My frustration escalated to unhealthy despair. I had no hope left. Another project milestone pushed out, abandoned. Meanwhile the organisation was trying once again to implement a program of change. But Program Y was just the new name for Program X, and Program W before that. At best it would create a period of disturbance, but even when things shift one way, after a couple of years they shift back again — an endless tide wearing different patterns on the surface, but once the water departs, it is still the same sand underneath.

Inertia: an open cage

I wish I didn’t care so much. I wish I hadn’t reached this point. It’s only a job, after all, but I feel the tide has taken me and battered me against the rocks. For so long I have felt trapped, wanting to leave, but not feeling capable. Almost like an addiction, I knew staying was bad for me, that I needed to change, but I clung on just the same. At least it was stable, familiar: safe.

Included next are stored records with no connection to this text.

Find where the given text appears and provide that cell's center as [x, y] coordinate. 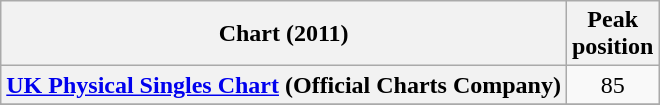
Chart (2011) [284, 34]
UK Physical Singles Chart (Official Charts Company) [284, 85]
Peakposition [612, 34]
85 [612, 85]
Return the [x, y] coordinate for the center point of the cell that contains the specified text.  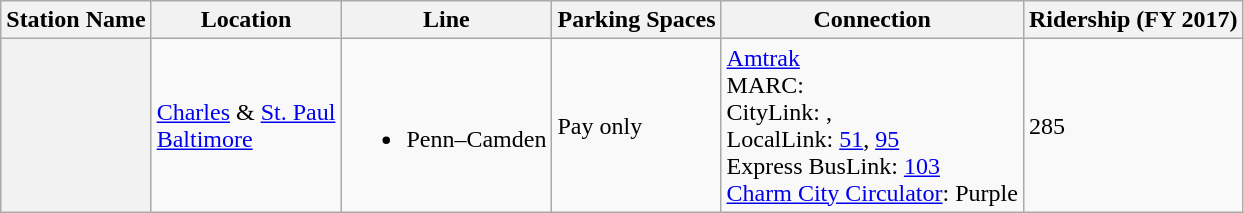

I wasn’t just clinging to security, I was running away from what it would mean once those shackles were gone, what freedom might look like. When there are no boundaries, you have to make a choice. What if I made the wrong one?

I wonder if this same mechanism, this need for familiarity, for stability, operates across the organisation, each individual clinging on, resisting lasting change, creating inertia too great for any external force to act on. I have struggled against it, but I can’t force change on others. I can only change myself. My long-term goals might be fifteen years away, but if I don’t work towards them now, I will still be fifteen years older, without ever having tried. And if I make the wrong choice, I will choose again. Freedom to fall is also the freedom to fly.

So I choose to stop fighting, stop clinging to false hope, to false security, to stop making excuses and stop being afraid. Because the inertia isn’t only around me, it has lived inside me.

It is time to release the shackles, to grieve for the years of myself I have poured into trying to make things work, trying to make a difference. There is no lasting difference to make. It is time to learn from my experiences and start anew. I choose to reach for happiness, for meaning; to act, finally, and walk away.